• YOUR INSTRUCTIONS: Only the line containing "You are a computer-use agent." and those after it, up to the end of the records below, are to be set down, exactly as written.

Recorded data
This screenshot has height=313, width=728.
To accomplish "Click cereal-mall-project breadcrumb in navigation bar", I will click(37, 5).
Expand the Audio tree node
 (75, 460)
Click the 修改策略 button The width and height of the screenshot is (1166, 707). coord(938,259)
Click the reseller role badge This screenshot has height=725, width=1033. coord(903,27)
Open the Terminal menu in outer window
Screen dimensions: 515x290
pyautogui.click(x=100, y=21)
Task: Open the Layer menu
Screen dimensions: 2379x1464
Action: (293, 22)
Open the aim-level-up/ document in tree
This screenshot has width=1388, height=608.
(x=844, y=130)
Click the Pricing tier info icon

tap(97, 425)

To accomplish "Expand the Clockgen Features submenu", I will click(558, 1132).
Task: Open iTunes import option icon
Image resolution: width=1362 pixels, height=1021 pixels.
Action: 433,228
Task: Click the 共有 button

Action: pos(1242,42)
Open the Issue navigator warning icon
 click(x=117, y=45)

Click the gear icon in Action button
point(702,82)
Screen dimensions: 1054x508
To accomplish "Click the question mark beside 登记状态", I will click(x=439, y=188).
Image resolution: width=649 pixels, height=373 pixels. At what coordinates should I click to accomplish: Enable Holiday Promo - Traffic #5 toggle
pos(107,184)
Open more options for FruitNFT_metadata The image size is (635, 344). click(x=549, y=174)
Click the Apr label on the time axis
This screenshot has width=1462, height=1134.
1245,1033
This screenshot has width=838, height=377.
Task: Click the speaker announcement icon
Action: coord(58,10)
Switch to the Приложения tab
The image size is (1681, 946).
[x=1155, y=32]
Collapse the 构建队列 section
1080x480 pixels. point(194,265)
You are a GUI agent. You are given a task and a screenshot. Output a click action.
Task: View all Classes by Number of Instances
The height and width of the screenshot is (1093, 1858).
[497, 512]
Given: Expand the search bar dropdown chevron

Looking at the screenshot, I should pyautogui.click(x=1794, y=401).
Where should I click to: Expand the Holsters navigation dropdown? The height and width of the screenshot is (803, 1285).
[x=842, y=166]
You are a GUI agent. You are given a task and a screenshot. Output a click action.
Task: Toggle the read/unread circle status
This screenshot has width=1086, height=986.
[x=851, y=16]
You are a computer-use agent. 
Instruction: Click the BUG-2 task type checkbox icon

• OUTPUT BELOW:
You are a computer-use agent. 
Instruction: Click the BUG-2 task type checkbox icon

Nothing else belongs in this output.